When it comes to history, there may be no HAC property more significant than Carriage House in North Falmouth. The building, which was once a 1960s nightclub called the Banjo Room, was originally built in 1904 as a barn by summer resident William C. Spencer.

Aside from serving as a carriage house, it has also operated as a garden store and a single-family residence for a family with six children. When first built, Carriage House contained staff quarters, a stall for horses, a hay loft, a trunk room and space for carriages to be parked and washed. The ramp that carriages used to enter the facility still exists.

Today, Carriage House serves as one of four homeless shelters owned by HAC. Because of its historical significance, the shelter is receiving a makeover courtesy of the Town of Falmouth’s Community Preservation Act (CPA) funds.

In November, Falmouth’s Town Meeting members unanimously approved an article to spend $85,000 that will fund the replacement of 48 windows at Carriage House.
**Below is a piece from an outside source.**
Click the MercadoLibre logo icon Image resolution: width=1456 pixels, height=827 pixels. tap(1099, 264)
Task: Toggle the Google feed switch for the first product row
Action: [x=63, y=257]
It’s a project that HAC had on its to-do list for several years.

Thanks to the CPA, a state statute that provides funding for projects in one of four categories – historic preservation, open space, affordable housing and recreation – the work is coming to fruition, helping to preserve the shelter’s history.

“It’s a beautiful structure and getting much deserved attention,” said Carriage House’s facility director Katie Geissler. “Carriage House is a very old building on a property with historical significance, dating back to the late 1700s.”

The history of the property can be traced to 1772 when Frederick T. Nye, a soldier who served in the Revolutionary Army, built the first home there. Nye passed the property on to his son, Samuel Jr., who passed it on to his youngest son, Frederick T. Nye, around 1870. Roughly eight years later, the home burned to the ground at which point Frederick rebuilt it.

Spencer purchased the property from the Nyes, erecting a carriage house behind the home 112 years ago. Historically, Carriage House is known as the William C. Spencer Horse Barn.

In the 1950s, two sisters from Brookline ran a restaurant named Carriage House out of the Nye homestead. That home was demolished in 1965, one year after John and Raymond Deely took ownership of the property, leaving only the barn.

The land changed hands again in June 1989 when HAC bought the property for $475,000 from Kenneth Battles, converting it into a shelter that currently serves mothers and their children. Initially, the Battles family was hesitant to sell to HAC because of its plan to use the home as a shelter. That changed after they met with HAC staff who explained their vision for the property. Over the years, the family has become supporters of HAC’s work, donating more than what the agency paid for the home.

Pat Caron, HAC’s compliance manager who worked on the Carriage House grant, was pleased to see the nonprofit receive the funds necessary to replace the windows. “This will make sure we are able to maintain the character of the building,” she said, adding there is a more practical benefit to those living there. “There are a lot of drafts with the current windows and as far as the kids, this will give them a much safer environment to live in.”

The project, which is expected to take two weeks, began last week. Contractor Scott Johnson of Sandwich has been tapped by HAC to conduct the work.